We might see [3] as a desperate remedy by the West (EU-USA) for [1]; [4] as a desperate remedy for [3]; and [2] as a structure used as remedy for [3] and [4] extending even more credit. Debt bondage pits Germany against GIPSI in a deadly embrace as the Nazi-German past is invoked by Greece (less available for IPS with their fascist past).

The prognosis is dim. Debt bondage is no cure for itself, nor is more dependency; even if some may be needed. A better cure for debt bondage is debt forgiveness–practiced by World Bank-IMF for the Third World–and now increasingly by Germany in EU–also because there is no money available anyhow. Conditions will be softened, forgiveness is on the horizon. And the banks continue like before, recapitalized? Is the State bought by Capital, unable to regulate [3] and [4] deeply? Labeling protests as unpatriotic-communist, like during the Cold War?

We are left with Civil Society: kinship, NGOs, local communities. The first two are non-productive; much better is local self-reliance, re-starting the economy from the bottom up, not top-down. Four Big:

[1] Unemployed youth reviving the countryside with aging, lonely farmers with cooperatives and self-employment–not non-existing jobs–producing healthy food for themselves and direct sales to consumers;

[2] Local municipal banks, for local saving, for local investment, helping cooperatives and the self-employed; but not with credit beyond 50 percent of their capital–adding time banking–exchanging one hour service for one hour, keeping records–possibly adding and local currencies;

[3] Cooperatives and communities cooperating in oceanic circles (Gandhi) crossing GIPSI borders–GIPS are neighbors so do not forget Ireland–specializing, lifting each other up by their own bootstraps.
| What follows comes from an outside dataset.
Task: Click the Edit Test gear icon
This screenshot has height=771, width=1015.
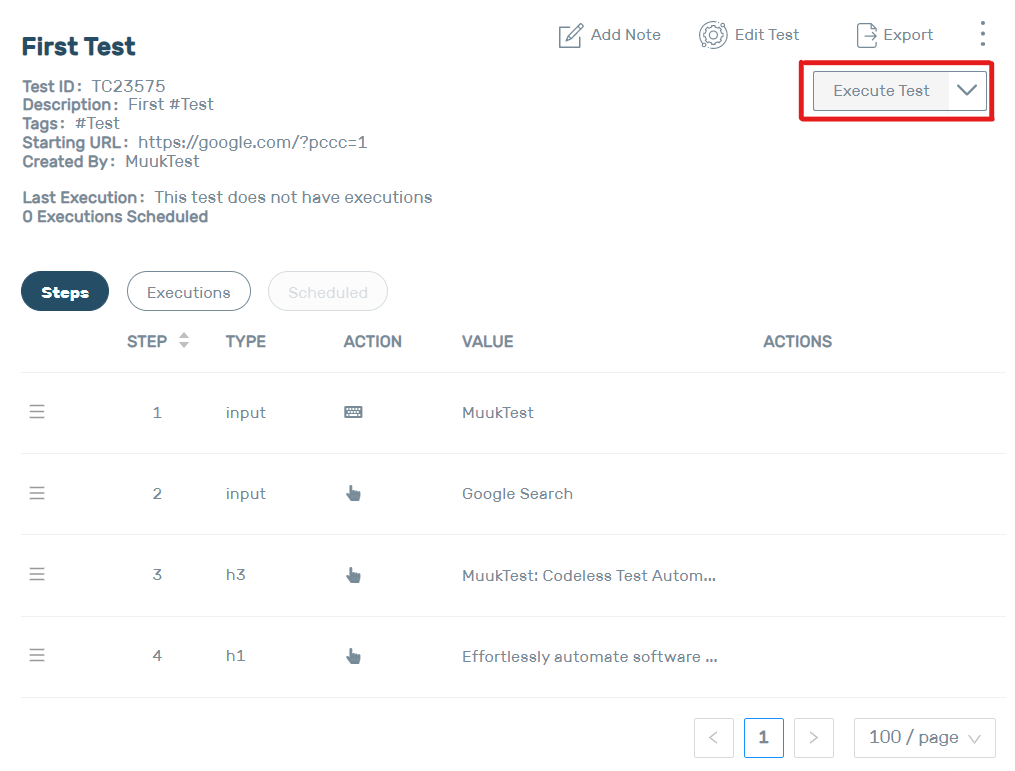Action: [713, 35]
[4] GIPSI countries cooperating, systematically trading and exchanging with each other, copying South-South trade in Europe.

Much quicker than trickling down from the top would be recreating the EU with a culture of solidarity and sharing, not with bondage and begging.

So much for the general picture. A US journalist, Michael Lewis, has written a brilliant book Boomerang: Travels in the New Third World (New York-London: Norton, 2011). His chapters cover USA, Iceland, Greece, Ireland, Germany and the USA again; looking for the deep structure-culture underlying the madness. His method is interviews with key actors and deep knowledge of the societies. Get the book, read, learn! Queen Elizabeth, with robes on, exposed London School of Economics’ economists without simply asking why they had not predicted what happened. Much time was needed for a bland answer, confessing that they had not understood that the whole system was at stake (like when US pension money was invested in ever more risky assets: in 1980 23% in the stock market, in 2008 fully 60%?). Precisely, and “whole system” includes means more than narrow economism. Four Big Lewis points:

The Icelandic penchant for risk-taking in deep ocean fishing, capital and lives at stake, potential profit huge. Very hard work though; speculation in a nice office being indeed more comfortable and modern in addition meets the deep risk-taking structure-culture bill.

The Germans held on to their own: they lost the beloved German marks, but the leaders promised that they would never bail out others.

The material on Greek extravagances, doctoring information and right out cheating is so abundant that the reader wonders how EU can defend Greek membership, let alone the bailout efforts. No working national land registry made speculation on land easy, and so on.

And Lewis brings in the gender factor in risk-taking, quoting the Barber-Odean 2001 study “Boys will be Boys: Gender, Overconfidence and Common Stock Investment”, MIT Quarterly Journal of Mathematics, based on the trading activity in over 35,000 households. Men had a false faith in their own financial judgments, trading less sensibly than women, single men being worst. More financial power to married women!

Much, not all, is Wall Street. Much to learn. Are we ready?